---------- TESTO DELLA PAGINA ----------
Ha conosciuto Berlinguer?

«Ai tempi lavoravo in una tv privata del Pci, Video Uno. Eravamo agli albori delle tv private. Stavamo a Roma, eravamo molto attivi, ma nelle occasioni pubbliche venivamo tenuti a distanza, c’era il servizio d’ordine di Tonino Tatò. Mica come oggi potevi mettere il microfono sotto il muso del segretario. Berlinguer venne in sede qualche volta, in occasioni di vittorie come al referendum sull’aborto. Senza dimenticare che fummo noi con una piccola troupe a fare le storiche immagini di Roberto Benigni che lo prende in braccio a quella manifestazione al Pincio».

Lei entrerà in Rai nel 1987. Berlinguer non c’è più, ma il Tg3 è in quota Pci. La mitica Telekabul di Sandro Curzi.
----------
### ATTIVITÀ RICHIESTA
Copia senza alcuna modifica il passo dell'intervista riportata sopra, da «Ha conosciuto Berlinguer?» giù fino a «di Sandro Curzi.».
---------- DATI FORNITI ----------
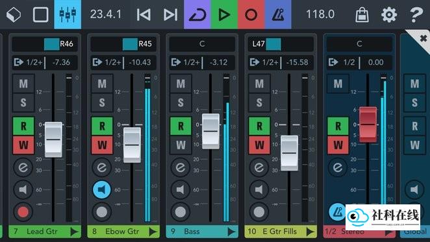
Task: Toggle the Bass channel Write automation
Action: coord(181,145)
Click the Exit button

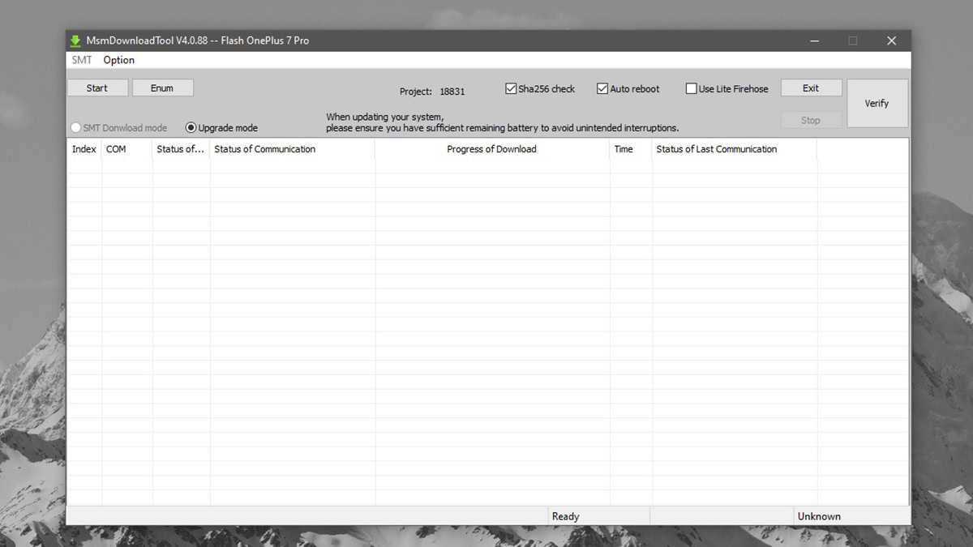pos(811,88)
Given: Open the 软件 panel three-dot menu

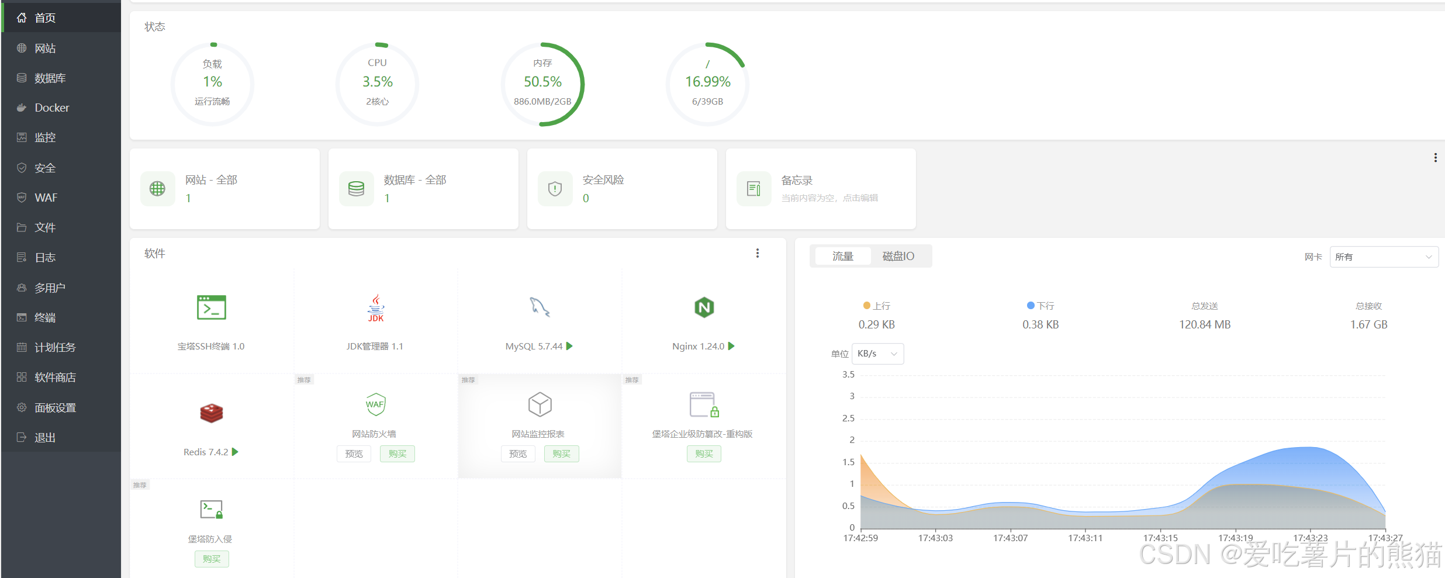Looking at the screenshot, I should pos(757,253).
----------
---------- DATI FORNITI ----------
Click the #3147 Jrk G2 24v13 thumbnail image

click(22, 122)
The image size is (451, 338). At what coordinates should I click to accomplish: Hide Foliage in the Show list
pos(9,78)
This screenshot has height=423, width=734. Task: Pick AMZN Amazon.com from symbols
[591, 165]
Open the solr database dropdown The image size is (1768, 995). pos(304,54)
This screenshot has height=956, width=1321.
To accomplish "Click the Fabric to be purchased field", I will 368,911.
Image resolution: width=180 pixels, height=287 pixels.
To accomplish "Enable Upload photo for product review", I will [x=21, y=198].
----------
### RISPOSTA ALL'ESERCIZIO
Ha conosciuto Berlinguer?

«Ai tempi lavoravo in una tv privata del Pci, Video Uno. Eravamo agli albori delle tv private. Stavamo a Roma, eravamo molto attivi, ma nelle occasioni pubbliche venivamo tenuti a distanza, c’era il servizio d’ordine di Tonino Tatò. Mica come oggi potevi mettere il microfono sotto il muso del segretario. Berlinguer venne in sede qualche volta, in occasioni di vittorie come al referendum sull’aborto. Senza dimenticare che fummo noi con una piccola troupe a fare le storiche immagini di Roberto Benigni che lo prende in braccio a quella manifestazione al Pincio».

Lei entrerà in Rai nel 1987. Berlinguer non c’è più, ma il Tg3 è in quota Pci. La mitica Telekabul di Sandro Curzi.